ACTIVITY: This calls for a word-for-word copy of all the data, with each picture removed.
★ ★ ★ ★ ★ ★ ★
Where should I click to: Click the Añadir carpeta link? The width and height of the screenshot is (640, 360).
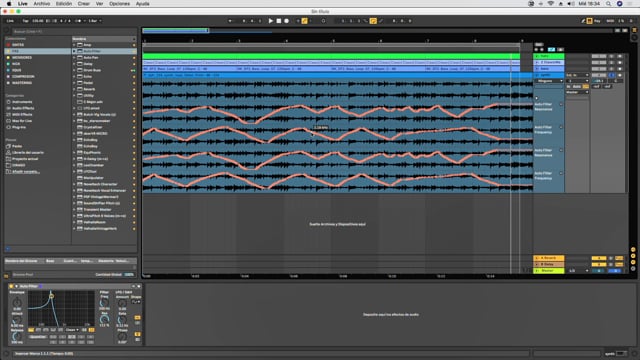tap(26, 172)
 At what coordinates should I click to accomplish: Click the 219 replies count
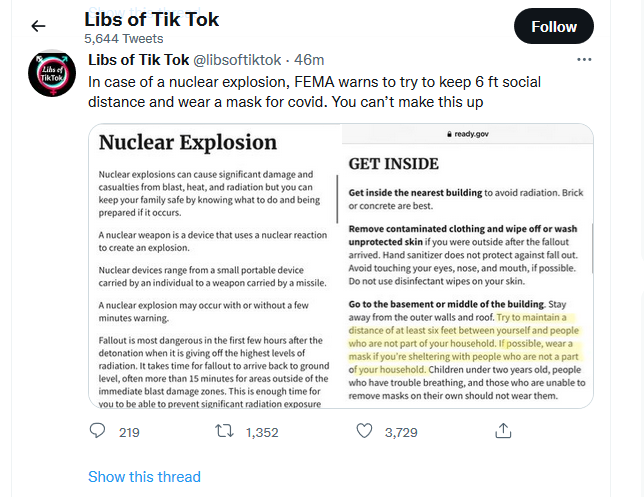click(129, 432)
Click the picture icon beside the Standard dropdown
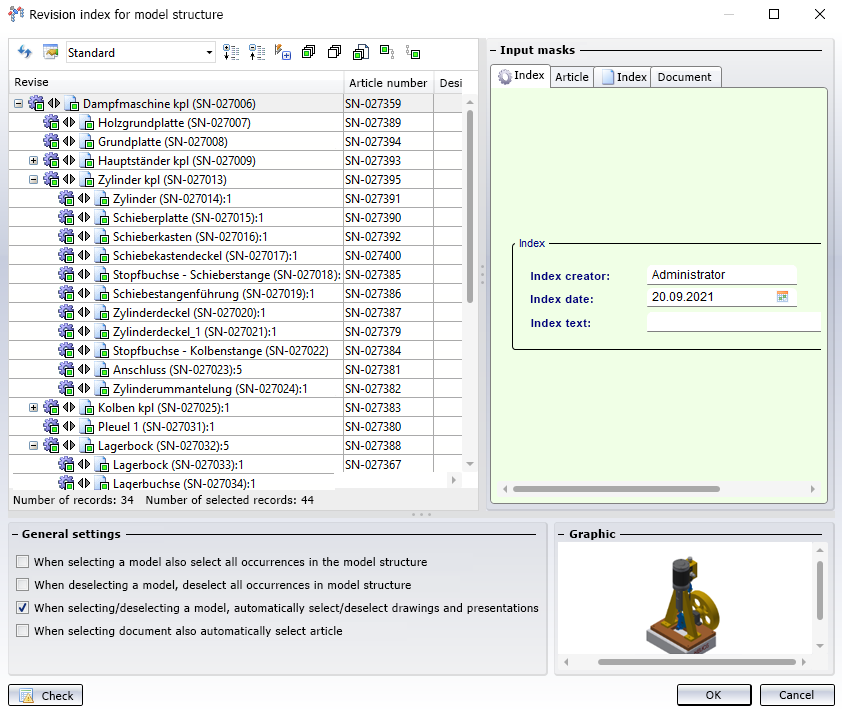Viewport: 842px width, 712px height. point(50,52)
★ ★ ★ ★ ★ ★ ★
FINISHED TASK:
Where should I click to: Click the Añadir carpeta link? The width and height of the screenshot is (640, 360).
tap(26, 172)
 At what coordinates should I click to accomplish: Click the 219 replies count
click(129, 432)
Click the picture icon beside the Standard dropdown
Viewport: 842px width, 712px height. point(50,52)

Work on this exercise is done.